Si la majeure partie des notations de Mélanie Klein sur la mère et la maternité se réfère aux imagos et objets internes, il ne faut pas croire qu’elle ne tient pas compte des relations réelles entre mère et enfant, comme on pourrait trop rapidement le croire. En effet, deux textes qui font suite aux « Controverses », très différents quant à leurs visées théoriques mais complémentaires, en témoignent : dans « Quelques conclusions théoriques au sujet de la vie émotionnelle des bébés », qui est une synthèse de ses élaborations sur les positions schizo-paranoïdes et dépressives où elle fait la part belle aux projections fantasmatiques du bébé, elle écrit néanmoins :« J’ai déjà indiqué que, bien que ses sentiments se centrent sur la relation alimentaire avec la mère, relation représentée par le sein, d’autres aspects de la mère interviennent dès la première relation avec elle, car même de très jeunes bébés répondent au sourire de leur mère, au contact de ses mains, à sa voix, au fait d’être pris dans ses bras, à ses soins » [19]. Ceci peut sembler une évidence, mais l’importance du monde interne chez Mélanie Klein tend à induire une sous-estimation du poids de l’environnement et de la réalité externe qu’elle rend sensible dans « En observant le comportement des nourrissons » en insistant sur le fait que toutes ses considérations doivent être nuancées par l’importance des facteurs externes qui « influencent l’issue de chaque phase du développement » [20]. On sait l’importance de ce courant dans la pensée d’un Winnicott par exemple.
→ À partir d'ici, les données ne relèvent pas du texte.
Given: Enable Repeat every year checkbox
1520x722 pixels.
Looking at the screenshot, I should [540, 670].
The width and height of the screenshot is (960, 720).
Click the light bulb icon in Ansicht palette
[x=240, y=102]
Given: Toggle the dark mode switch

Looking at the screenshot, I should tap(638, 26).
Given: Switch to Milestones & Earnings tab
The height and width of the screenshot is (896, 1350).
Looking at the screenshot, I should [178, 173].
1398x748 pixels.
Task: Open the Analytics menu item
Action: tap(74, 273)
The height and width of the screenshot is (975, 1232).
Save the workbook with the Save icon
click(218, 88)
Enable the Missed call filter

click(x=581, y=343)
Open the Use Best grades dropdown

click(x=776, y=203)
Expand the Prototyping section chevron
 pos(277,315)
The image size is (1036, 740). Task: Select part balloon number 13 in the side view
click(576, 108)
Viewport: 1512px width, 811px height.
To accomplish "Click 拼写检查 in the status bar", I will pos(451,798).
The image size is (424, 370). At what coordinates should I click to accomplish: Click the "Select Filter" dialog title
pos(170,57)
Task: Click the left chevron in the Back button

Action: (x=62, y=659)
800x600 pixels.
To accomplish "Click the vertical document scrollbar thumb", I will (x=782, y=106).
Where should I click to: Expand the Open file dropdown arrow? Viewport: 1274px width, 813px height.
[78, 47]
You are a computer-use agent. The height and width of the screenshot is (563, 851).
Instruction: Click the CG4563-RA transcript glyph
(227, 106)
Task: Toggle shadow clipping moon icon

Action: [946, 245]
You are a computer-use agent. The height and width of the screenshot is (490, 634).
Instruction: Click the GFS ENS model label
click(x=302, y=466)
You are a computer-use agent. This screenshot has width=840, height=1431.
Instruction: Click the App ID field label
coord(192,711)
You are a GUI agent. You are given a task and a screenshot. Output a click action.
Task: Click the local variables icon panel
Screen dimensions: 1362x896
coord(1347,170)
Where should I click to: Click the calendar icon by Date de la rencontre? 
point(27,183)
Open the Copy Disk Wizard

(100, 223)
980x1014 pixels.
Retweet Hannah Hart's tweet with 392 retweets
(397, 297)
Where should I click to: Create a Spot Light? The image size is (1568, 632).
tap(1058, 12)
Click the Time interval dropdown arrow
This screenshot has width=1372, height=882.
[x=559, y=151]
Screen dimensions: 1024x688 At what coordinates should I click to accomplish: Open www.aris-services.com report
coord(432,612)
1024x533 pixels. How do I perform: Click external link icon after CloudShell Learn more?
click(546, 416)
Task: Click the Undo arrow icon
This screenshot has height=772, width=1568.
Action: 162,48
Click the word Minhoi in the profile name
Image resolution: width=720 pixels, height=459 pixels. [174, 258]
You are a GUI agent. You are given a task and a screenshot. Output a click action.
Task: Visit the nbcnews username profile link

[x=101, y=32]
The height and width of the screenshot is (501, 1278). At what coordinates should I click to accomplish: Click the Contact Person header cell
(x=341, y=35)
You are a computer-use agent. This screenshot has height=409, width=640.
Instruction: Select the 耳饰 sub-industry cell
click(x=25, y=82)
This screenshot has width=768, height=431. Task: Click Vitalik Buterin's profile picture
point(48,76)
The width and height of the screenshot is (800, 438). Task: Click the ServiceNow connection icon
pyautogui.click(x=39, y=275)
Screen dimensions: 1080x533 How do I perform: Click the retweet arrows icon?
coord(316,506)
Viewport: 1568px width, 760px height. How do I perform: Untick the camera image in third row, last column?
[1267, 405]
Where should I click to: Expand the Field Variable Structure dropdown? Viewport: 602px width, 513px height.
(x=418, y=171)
Cependant avant d’en venir à l’importance de la mère/environnement et du maternel dans les théories de Winnicott, il convient de noter l’influence de la pensée kleinienne dans un certain nombre de travaux sur la mère et la maternité, dont en particulier, dans les années cinquante, ceux de Marie Langer [21], psychanalyste argentine, qui étudie tout particulièrement les troubles de la fécondation sous un angle psychosomatique et dont la référence majeure est une problématique de conflit avec la mère. Bien que la recours insistant au fantasme de « mauvaise mère » soit directement influencée par le « mauvais sein » kleinien, elle nuance ses propos par une prise en compte de toutes les frustrations subies par la petite fille et par la difficulté de celle-ci, devenue mère, à abandonner la protection de son premier objet d’amour.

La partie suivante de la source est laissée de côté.